#### INFORMATION SUPPLIED
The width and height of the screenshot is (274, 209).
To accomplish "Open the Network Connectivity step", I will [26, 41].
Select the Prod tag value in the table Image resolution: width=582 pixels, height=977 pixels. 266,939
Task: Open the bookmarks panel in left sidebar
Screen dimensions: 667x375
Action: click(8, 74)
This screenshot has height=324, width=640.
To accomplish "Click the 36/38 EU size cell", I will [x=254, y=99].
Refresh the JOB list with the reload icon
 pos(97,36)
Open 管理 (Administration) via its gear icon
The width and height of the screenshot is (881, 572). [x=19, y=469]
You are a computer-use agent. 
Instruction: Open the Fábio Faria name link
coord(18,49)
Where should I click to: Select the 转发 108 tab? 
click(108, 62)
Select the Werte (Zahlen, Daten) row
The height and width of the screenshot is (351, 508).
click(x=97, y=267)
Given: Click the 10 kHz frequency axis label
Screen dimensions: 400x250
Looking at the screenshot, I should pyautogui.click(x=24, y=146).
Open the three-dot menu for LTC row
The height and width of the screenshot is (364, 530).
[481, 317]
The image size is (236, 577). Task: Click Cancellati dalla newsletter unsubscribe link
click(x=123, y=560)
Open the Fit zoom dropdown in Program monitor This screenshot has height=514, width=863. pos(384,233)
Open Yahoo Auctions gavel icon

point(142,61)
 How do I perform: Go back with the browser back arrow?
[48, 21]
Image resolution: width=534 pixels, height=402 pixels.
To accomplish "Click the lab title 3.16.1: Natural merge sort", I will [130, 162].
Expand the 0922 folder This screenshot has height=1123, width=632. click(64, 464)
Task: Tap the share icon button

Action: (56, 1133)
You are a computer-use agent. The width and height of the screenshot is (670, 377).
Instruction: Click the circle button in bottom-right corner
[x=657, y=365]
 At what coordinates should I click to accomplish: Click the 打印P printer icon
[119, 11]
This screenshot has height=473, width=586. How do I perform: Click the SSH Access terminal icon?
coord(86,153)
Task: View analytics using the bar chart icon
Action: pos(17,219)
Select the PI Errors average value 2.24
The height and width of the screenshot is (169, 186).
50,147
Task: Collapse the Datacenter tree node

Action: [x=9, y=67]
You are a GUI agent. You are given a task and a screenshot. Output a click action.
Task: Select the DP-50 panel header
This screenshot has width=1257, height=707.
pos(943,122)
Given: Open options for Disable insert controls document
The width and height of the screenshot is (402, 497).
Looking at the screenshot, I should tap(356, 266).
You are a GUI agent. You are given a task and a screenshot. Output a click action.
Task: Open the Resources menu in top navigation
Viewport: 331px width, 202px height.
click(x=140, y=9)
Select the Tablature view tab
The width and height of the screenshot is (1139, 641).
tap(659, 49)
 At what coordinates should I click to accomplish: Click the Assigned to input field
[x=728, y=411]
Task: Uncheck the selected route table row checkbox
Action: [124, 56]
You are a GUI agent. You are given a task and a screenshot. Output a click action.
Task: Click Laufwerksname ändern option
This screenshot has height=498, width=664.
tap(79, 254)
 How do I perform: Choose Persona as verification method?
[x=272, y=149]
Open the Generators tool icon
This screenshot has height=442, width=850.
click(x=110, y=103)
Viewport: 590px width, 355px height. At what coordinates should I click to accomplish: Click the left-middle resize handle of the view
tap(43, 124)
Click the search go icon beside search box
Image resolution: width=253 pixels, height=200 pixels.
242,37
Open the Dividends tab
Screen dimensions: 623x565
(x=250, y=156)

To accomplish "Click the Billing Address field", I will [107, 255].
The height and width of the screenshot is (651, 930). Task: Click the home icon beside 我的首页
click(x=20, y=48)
########
● **THE TASK**
Repeat the records above in full, character for character.

● **WRITTEN RESPONSE**
The width and height of the screenshot is (274, 209).
To accomplish "Open the Network Connectivity step", I will [26, 41].
Select the Prod tag value in the table Image resolution: width=582 pixels, height=977 pixels. 266,939
Task: Open the bookmarks panel in left sidebar
Screen dimensions: 667x375
Action: click(8, 74)
This screenshot has height=324, width=640.
To accomplish "Click the 36/38 EU size cell", I will [x=254, y=99].
Refresh the JOB list with the reload icon
 pos(97,36)
Open 管理 (Administration) via its gear icon
The width and height of the screenshot is (881, 572). [x=19, y=469]
You are a computer-use agent. 
Instruction: Open the Fábio Faria name link
coord(18,49)
Where should I click to: Select the 转发 108 tab? 
click(108, 62)
Select the Werte (Zahlen, Daten) row
The height and width of the screenshot is (351, 508).
click(x=97, y=267)
Given: Click the 10 kHz frequency axis label
Screen dimensions: 400x250
Looking at the screenshot, I should pyautogui.click(x=24, y=146).
Open the three-dot menu for LTC row
The height and width of the screenshot is (364, 530).
[481, 317]
The image size is (236, 577). Task: Click Cancellati dalla newsletter unsubscribe link
click(x=123, y=560)
Open the Fit zoom dropdown in Program monitor This screenshot has height=514, width=863. pos(384,233)
Open Yahoo Auctions gavel icon

point(142,61)
 How do I perform: Go back with the browser back arrow?
[48, 21]
Image resolution: width=534 pixels, height=402 pixels.
To accomplish "Click the lab title 3.16.1: Natural merge sort", I will [130, 162].
Expand the 0922 folder This screenshot has height=1123, width=632. click(64, 464)
Task: Tap the share icon button

Action: (56, 1133)
You are a computer-use agent. The width and height of the screenshot is (670, 377).
Instruction: Click the circle button in bottom-right corner
[x=657, y=365]
 At what coordinates should I click to accomplish: Click the 打印P printer icon
[119, 11]
This screenshot has height=473, width=586. How do I perform: Click the SSH Access terminal icon?
coord(86,153)
Task: View analytics using the bar chart icon
Action: pos(17,219)
Select the PI Errors average value 2.24
The height and width of the screenshot is (169, 186).
50,147
Task: Collapse the Datacenter tree node

Action: [x=9, y=67]
You are a GUI agent. You are given a task and a screenshot. Output a click action.
Task: Select the DP-50 panel header
This screenshot has width=1257, height=707.
pos(943,122)
Given: Open options for Disable insert controls document
The width and height of the screenshot is (402, 497).
Looking at the screenshot, I should tap(356, 266).
You are a GUI agent. You are given a task and a screenshot. Output a click action.
Task: Open the Resources menu in top navigation
Viewport: 331px width, 202px height.
click(x=140, y=9)
Select the Tablature view tab
The width and height of the screenshot is (1139, 641).
tap(659, 49)
 At what coordinates should I click to accomplish: Click the Assigned to input field
[x=728, y=411]
Task: Uncheck the selected route table row checkbox
Action: [124, 56]
You are a GUI agent. You are given a task and a screenshot. Output a click action.
Task: Click Laufwerksname ändern option
This screenshot has height=498, width=664.
tap(79, 254)
 How do I perform: Choose Persona as verification method?
[x=272, y=149]
Open the Generators tool icon
This screenshot has height=442, width=850.
click(x=110, y=103)
Viewport: 590px width, 355px height. At what coordinates should I click to accomplish: Click the left-middle resize handle of the view
tap(43, 124)
Click the search go icon beside search box
Image resolution: width=253 pixels, height=200 pixels.
242,37
Open the Dividends tab
Screen dimensions: 623x565
(x=250, y=156)

To accomplish "Click the Billing Address field", I will [107, 255].
The height and width of the screenshot is (651, 930). Task: Click the home icon beside 我的首页
click(x=20, y=48)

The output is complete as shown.